◆ **DOCUMENT TEXT**:
━━━━━━━━━━━━━━━━
[Hs-Generics] Meeting at Haskell Workshop

Johan Jeuring johanj at cs.uu.nl
Mon Sep 25 06:17:11 EDT 2006


Dear all,

We've had a meeting discussing the next steps in developing a Common  
Library for Generic Programming at the Haskell Workshop. This email  
summarizes the main points. Furthermore, I have added some  
observations of my own, marked with [JJ:].

The main requirements for the library are ease of use and stability.  
[JJ: by stability we mean: we'll use the same API for a longer  
period; ease of use might mean different things to different people.  
I suppose we'll make the meaning of ease of use more clear while we go.]

Furthermore, the library should be based on Haskell 98, + maybe  
commonly accepted extensions that we expect will end up in Haskell'.  
But we should be careful with using extensions for the Common  
library, the `purer' the better, from a standard point of view. We  
might take a levelled approach here: offer a library for Haskell 98,  
a library for Haskell' (if we know in time what that's going to be),  
and a library for Haskell'+addenda (if those are going to come).

We want to start with finding out the weaknesses and strengths of the  
various approaches. Meanwhile we want to construct a set of examples  
with which we can illustrate the different characteristics of the  
approaches (gsize and functorial map were mentioned). [JJ: Andres  
Loeh, Ralf Hinze and I have written a paper about Comparing  
approaches to generic programming in Haskell, see http://www.cs.uu.nl/ 
research/techreps/UU-CS-2006-022.html. It does not discuss several of  
the candidate libraries. But it does give a nr of examples used for  
comparing the approaches, namely encode/decode, eq , functorial map,  
show, and update. Each of the examples illustrates different  
characteristics of generic programming. This might be a starting  
point for the examples.] Furthermore, we would also like to develop a  
benchmark (examples + desired input/output behaviour) which can be  
used to (also) benchmark performance. Hopefully we can extract  
several generic programming characteristics from the examples.
━━━━━━━━━━━━━━━━
◆ **PROVIDED MATERIAL**:
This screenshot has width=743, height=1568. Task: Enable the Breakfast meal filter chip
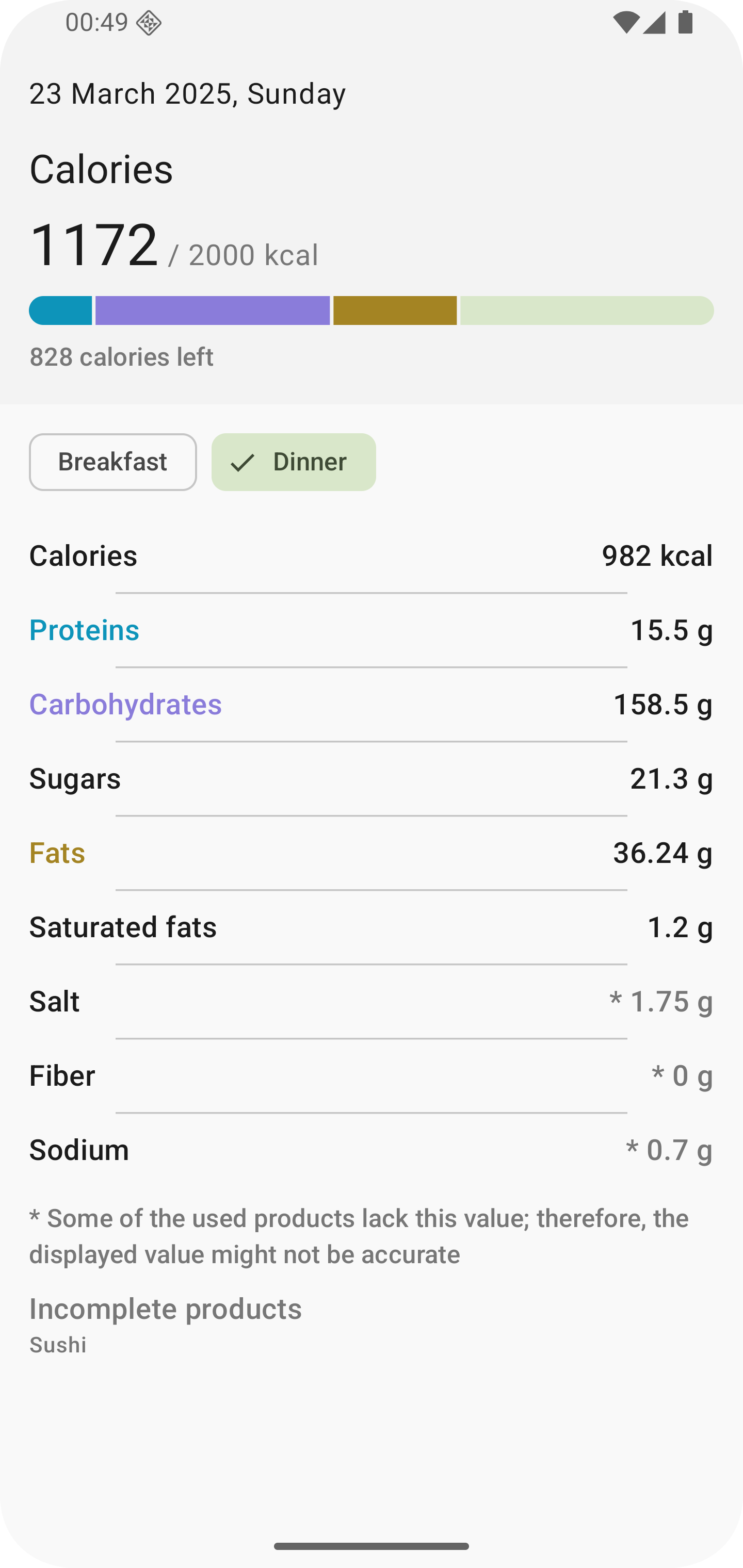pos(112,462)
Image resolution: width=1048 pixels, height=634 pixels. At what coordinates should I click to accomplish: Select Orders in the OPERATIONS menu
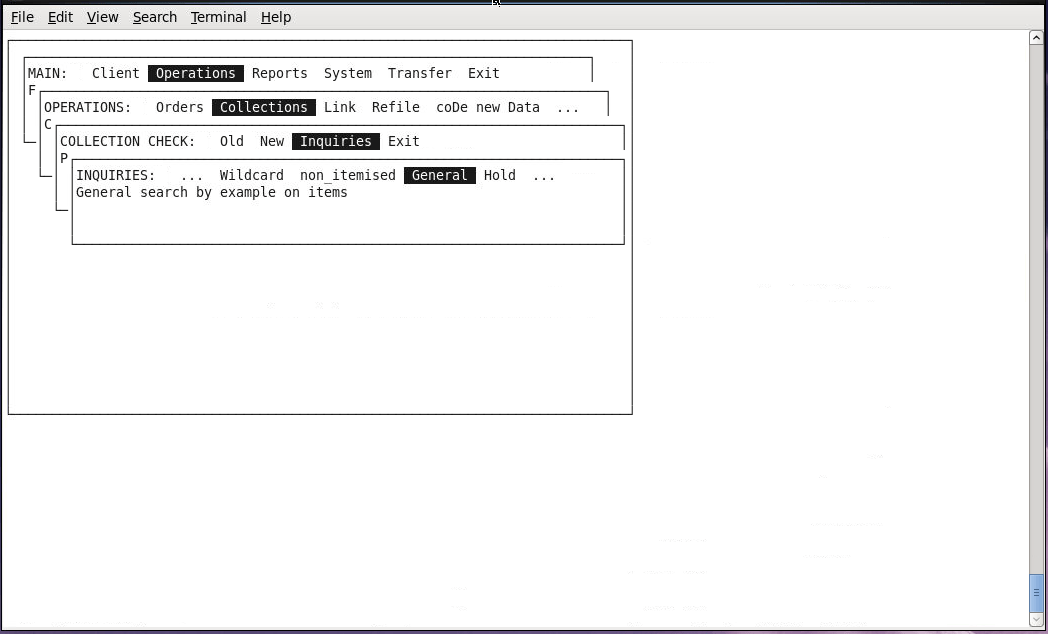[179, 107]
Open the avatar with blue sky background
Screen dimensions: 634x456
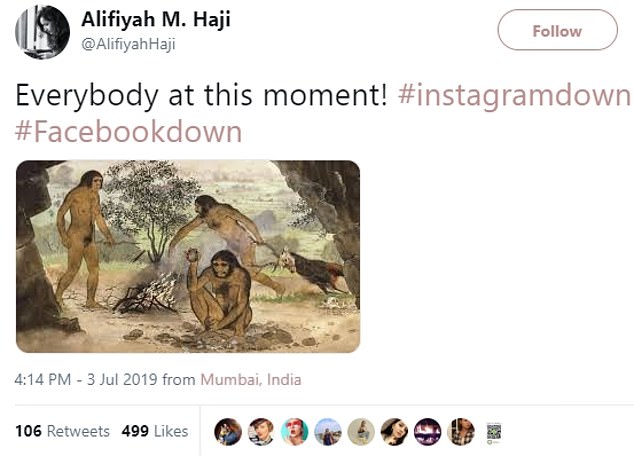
━━━━━━━━━━━━━━━━
◆ **WHAT YOU NEED TO DO**:
1/ Answer these questions from the Haskell Workshop meeting summary.
(a) What are the main requirements for the library?
(b) Which two examples were mentioned at the meeting?
(c) What examples does the comparison paper give?
2/ Continue the Haskell Workshop meeting summary from where it stops.

◆ **RESPONSES**:
1/
(a) Ease of use and stability.
(b) gsize and functorial map.
(c) encode/decode, eq, functorial map, show, and update.

2/
It would be good to extract a document from the email discussion, in  
which we describe the comparison of the different approaches, and  
later the proposal for a Common library. Bruno Oliveira expressed an  
interest in helping, Johan is also willing to invest, and maybe  
others will want to join in as well. [JJ: I suppose we should set up  
a darcs or svn project for the document/paper?] [JJ: it might be nice  
to try to condense the final results in a research paper, a la Siek  
et al who compared generics a couple of years ago.]

The next step is thus a discussion of the advantages and  
disadvantages of the different approaches. We want to have the  
discussion linearly through the approaches, focussing on one approach  
at a time (but of course other approaches may appear in the  
discussion as well). [JJ: what order should we take here?  
Chronological? That might make it a bit easier?

- Light-weight Generics and Dynamics
- SYB (including the Revolutions stuff?)
- Generics for the Masses
- Generics as a library
- Smash your Boilerplate
- RepLib
- Extensible superclasses (WGP'06)
- Almost compositional functions

Did I include all proposals here?

I think two weeks per proposal might be enough, on avarage? This  
would imply we are ready with the discussions by the beginning of  
next year. I'm on holidays for a couple of weeks in October, so I'll  
have a bit of a false start, but I suppose we should try to not let  
us distract by the absence of some of the people in the discussion.  
Of course, it is always possible to contribute about a particular  
method even if its assigned time slot has passed.]

I propose to start the discussion next week, October 2, with Light- 
weight generic and dynamics, and from then on take the next paper on  
the list after two weeks.

I'll also announce the initiative on the Haskell, generic-haskell,  
and dgp mailing lists this week.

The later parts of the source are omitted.